New language. New customs. New Rules. New Greetings. Que tal? I had learned the phrase from my supportive Spanish speaking friends at Zagat before leaving for Argentina, but I had not realized how frequently…and differently…it would be used here. Everyone says it. I walk into a store, “Hola, que tal? I get into a cab, “Que tal?” I see someone at dance, “Que tal?” And, for me, this is exactly like being in middle school again. What the hell am I supposed to say back?
Middle school changed language. I realized I was supposed to be cool. That I wasn’t a kid anymore. And most importantly, I was no longer supposed to say “play”. I remember working myself up over it. Preparing to call my friend Marie and NOT say to her “Do you want to come over and play.” No. Absolutely not. This was middle school. We had lockers. We had gym with the whole getting naked part. We had a snack machine. There could be no more playing. I wanted to sound casual. I wanted to sound cool. I practiced aloud before calling. In front of the bathroom mirror. Eventually, I picked up the phone. And I did it. Successfully. I don’t think she noticed. I said, “Hey, Marie, do you want to come over to hang out.” To hang out. Everything changed.
Though that was a success, I couldn’t keep up with everyone else. So many words that were suddenly supposed to sound natural. Maybe I didn’t watch enough T.V. I don’t know how everyone else did it. The kids who said, “Oh Snap!” Or, “Sweeeet.” Or, “Rock on”. Rock on? But really, these could be avoided. One was not required to say “Snap!” It was a stylistic choice, but then, there remained the “Que tal?” of high school - “What’s Up?” Everyone said it.
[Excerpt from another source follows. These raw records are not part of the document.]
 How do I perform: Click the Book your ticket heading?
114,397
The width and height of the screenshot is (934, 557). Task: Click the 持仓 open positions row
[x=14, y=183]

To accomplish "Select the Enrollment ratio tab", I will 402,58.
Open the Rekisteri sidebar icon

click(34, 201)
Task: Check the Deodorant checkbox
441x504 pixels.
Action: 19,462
Passing in the hallway. Walking up to school in the morning. Hey, what’s up. For a while, my response was, “the sky.” Really. I actually said that. I thought it was cool. God. Eventually, I started studying other people. What was the appropriate response? The most popular kids responded with “’Sup.” Impossible. I tried it. It just didn’t work. Really, I worried over this constantly. More than the SATs. More than my lack of boyfriend. More than zits. “’Sup” Eventually, my response became “nothing much” – right about the time I started skipping lunch to minimize all interaction. I went to the newspaper room instead. So lacking in cool.
Then, cable television reached all the way out to my house in the sticks and I had my first movie crush. Real Genius. Mitch Taylor (the stud pictured here). How could anyone resist?
The movie was a few years old already, but new to me. Of course, I wanted to be Jordan (wetsuit chick pictured here). I must have watched that movie twenty times and it made me strive for more coolness. Whenever Jordon doesn’t hear something, or understand it, or is surprised by it, she says “Pardon?” and tilts her head to the side. I practiced. And practiced. And practiced. And chided myself when an opportunity arose to use that response but I said something uncool like “What?” instead. And, eventually, the practice worked. To this day, I still say “Pardon?” And now, I can’t get rid of it. Dude, I am so cool. Dude? Please.
Now, what to do about “Que tal?” Well, I’m a confident, 30-something adult, able to travel alone in a foreign country, to legally stumble about drunk, to leap tall buildings in a single bound. I did what any socially self confident adult would do in this situation, I asked my teacher. Every scenario I could come up with for “Que tal”. When I get in a taxi. When I walk into a restaurant. When I meet someone for the first time. When I see someone I know on the street. Do I kiss people when I arrive? What about when I leave? What about on first dancing with them? What’s a word to say that means “cool” in a dance? And on and on and on. So, high school is not that far behind me, I guess. It probably never will be. Yo, ‘sup.